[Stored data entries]
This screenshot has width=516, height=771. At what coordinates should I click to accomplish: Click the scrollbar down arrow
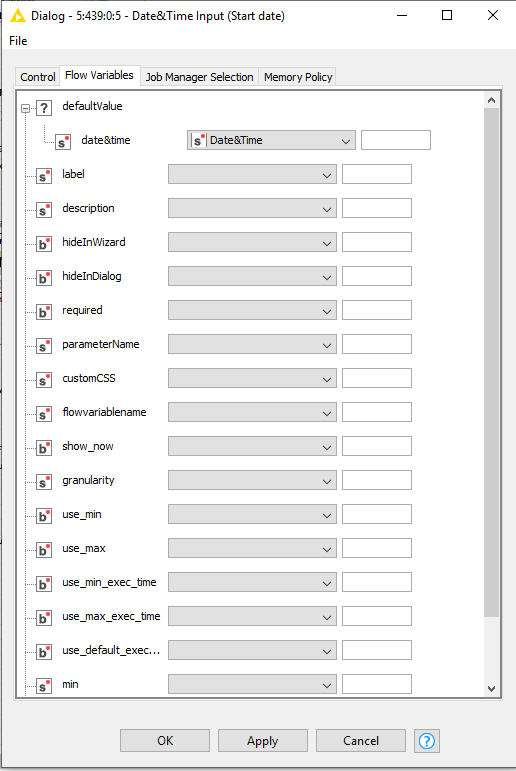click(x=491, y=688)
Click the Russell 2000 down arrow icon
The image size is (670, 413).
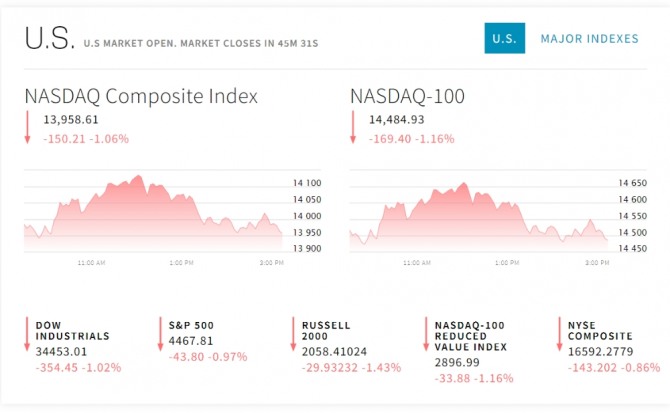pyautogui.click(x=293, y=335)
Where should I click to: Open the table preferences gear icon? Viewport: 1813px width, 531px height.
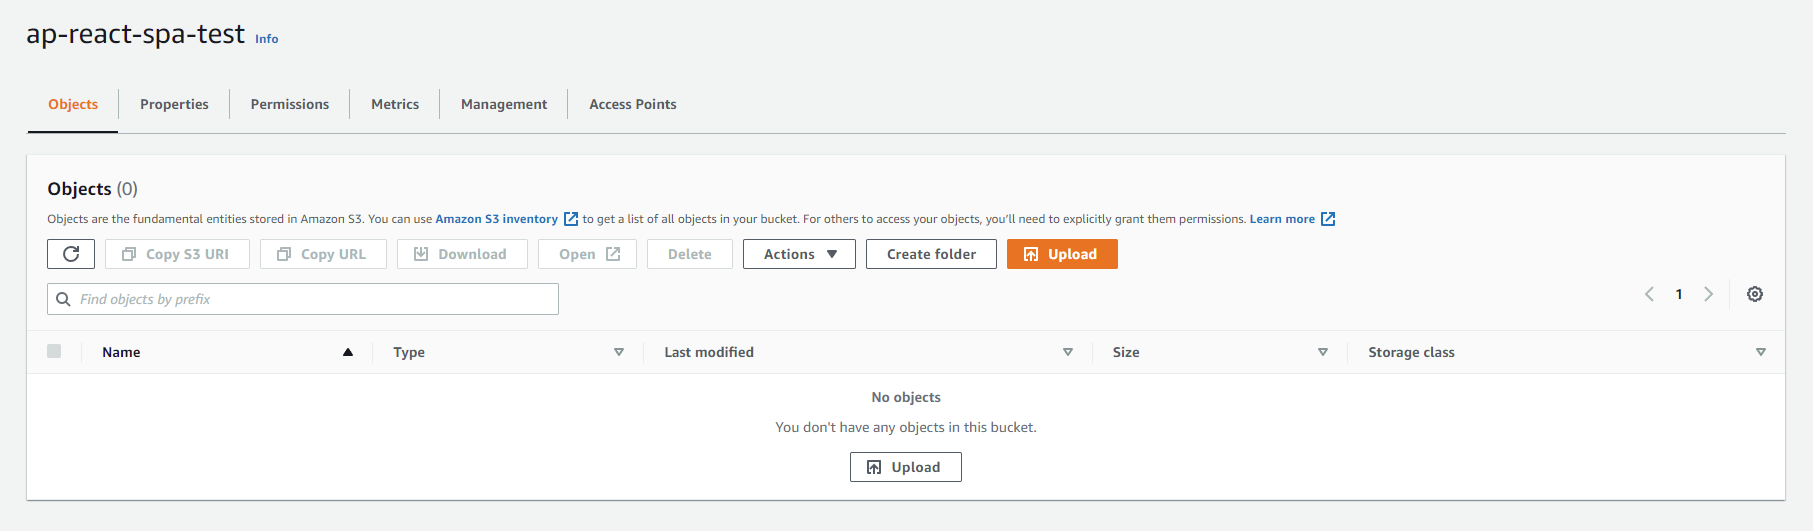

---

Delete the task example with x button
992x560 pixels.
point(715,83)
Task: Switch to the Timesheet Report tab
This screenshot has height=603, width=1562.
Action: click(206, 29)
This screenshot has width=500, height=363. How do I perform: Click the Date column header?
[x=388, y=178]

• Assignment:
Would you copy, word for word, only the lines above from the one containing "This screenshot has width=516, height=771." through the one containing "Where should I", both included, and please leave out the pictures?

• Task response:
This screenshot has width=516, height=771. At what coordinates should I click to accomplish: Click the scrollbar down arrow
click(x=491, y=688)
Click the Russell 2000 down arrow icon
The image size is (670, 413).
pyautogui.click(x=293, y=335)
Where should I click to: Open the table preferences gear icon? Viewport: 1813px width, 531px height.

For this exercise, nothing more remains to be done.